Work to complete:
Please change "screenshot" to "screen capture" wherever it appears in the entries below and leave every other word as it is. Write out the entries without the pictures.

--------------------------------------------------

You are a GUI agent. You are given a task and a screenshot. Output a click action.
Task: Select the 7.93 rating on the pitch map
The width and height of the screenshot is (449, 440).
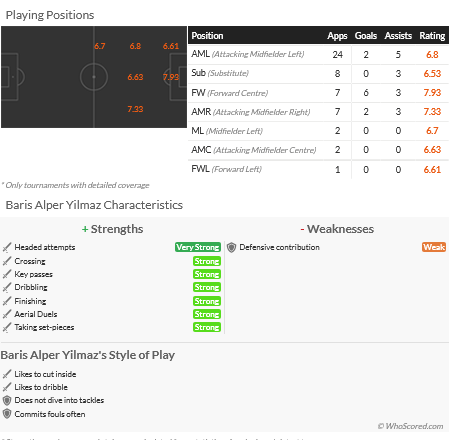171,77
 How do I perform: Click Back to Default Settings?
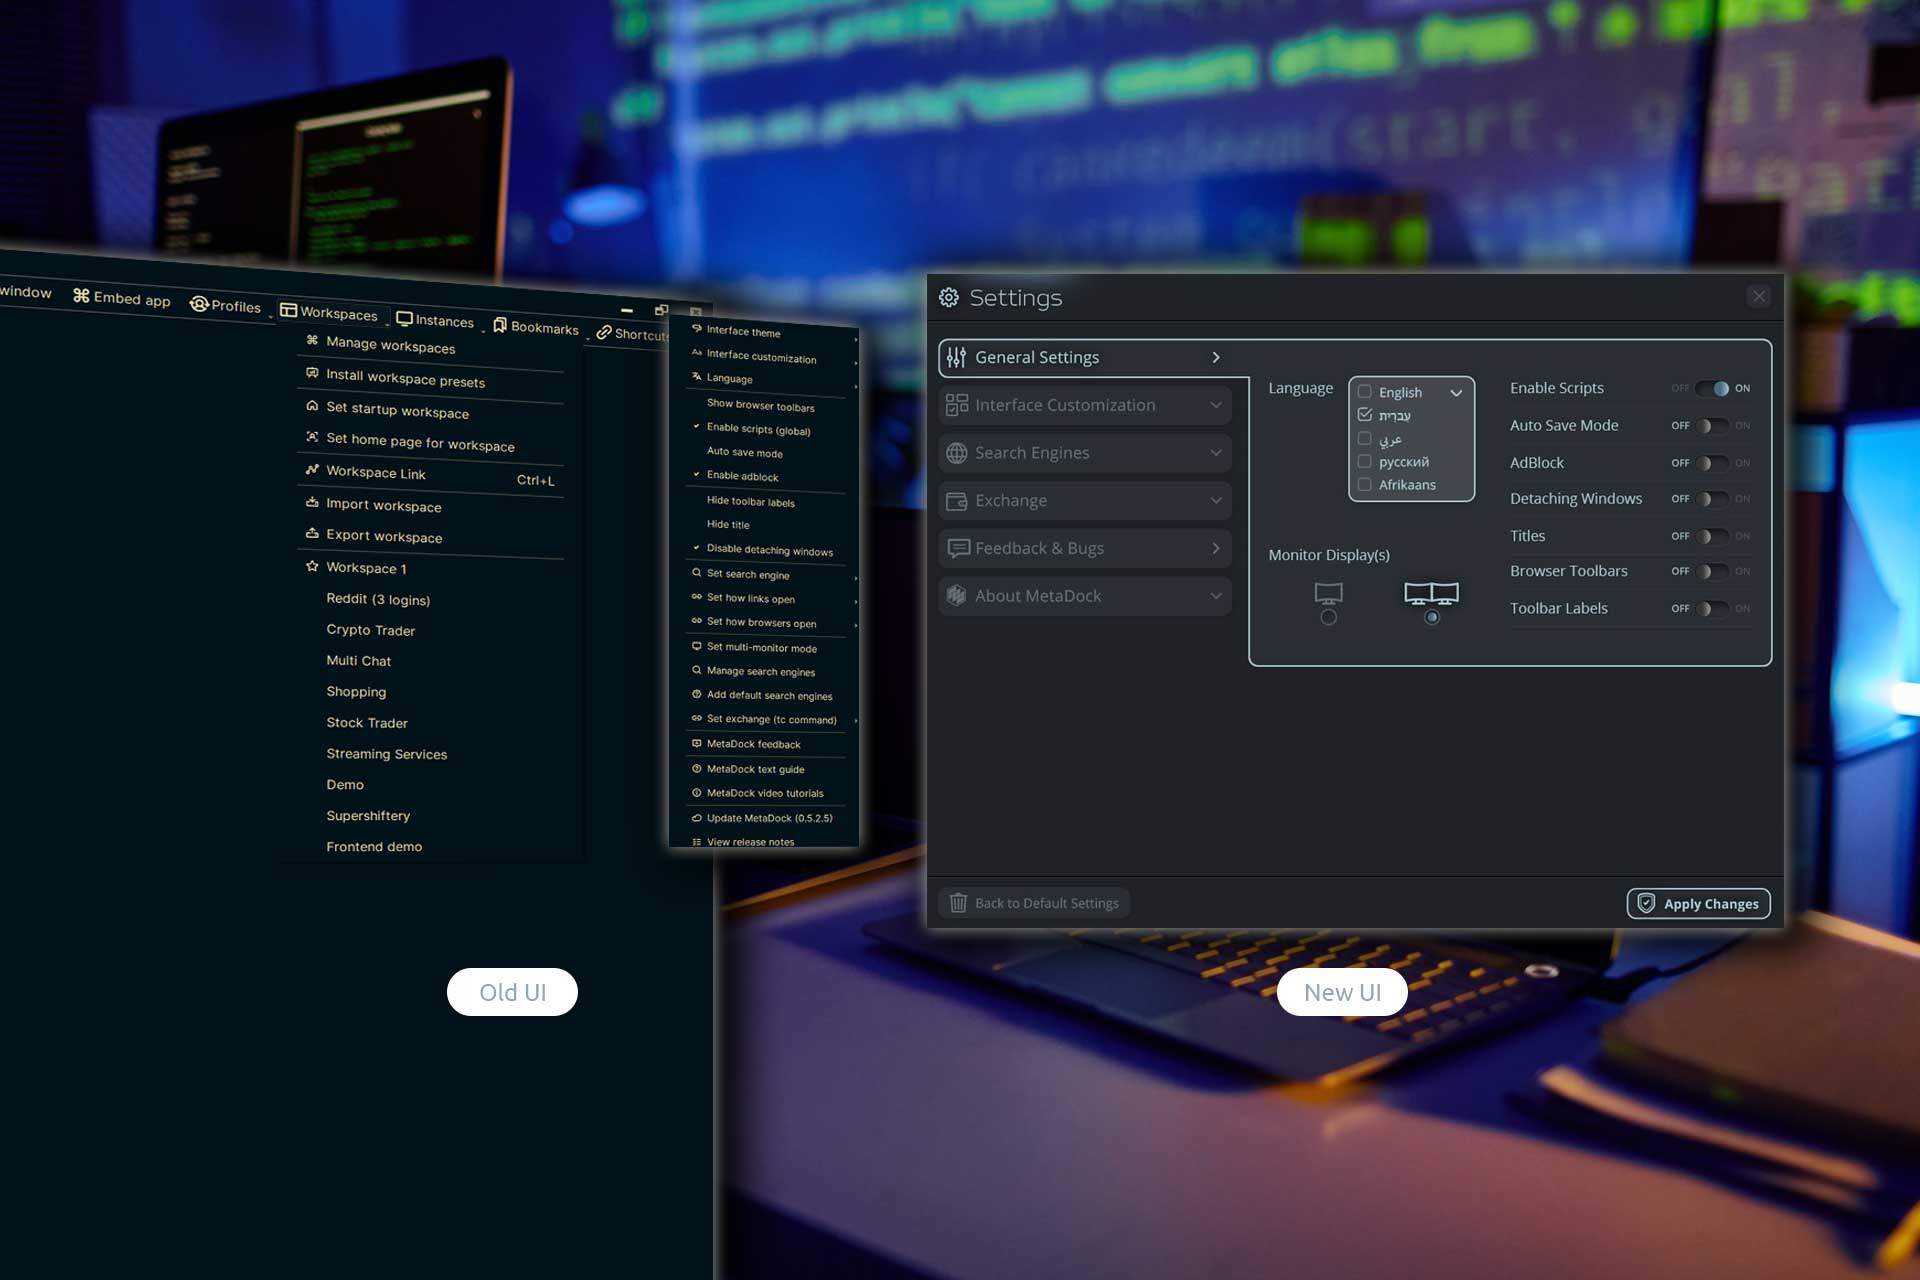[1034, 903]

--------------------------------------------------

Reply to the exercise:
You are a GUI agent. You are given a task and a screen capture. Output a click action.
Task: Select the 7.93 rating on the pitch map
The width and height of the screen capture is (449, 440).
171,77
 How do I perform: Click Back to Default Settings?
[1034, 903]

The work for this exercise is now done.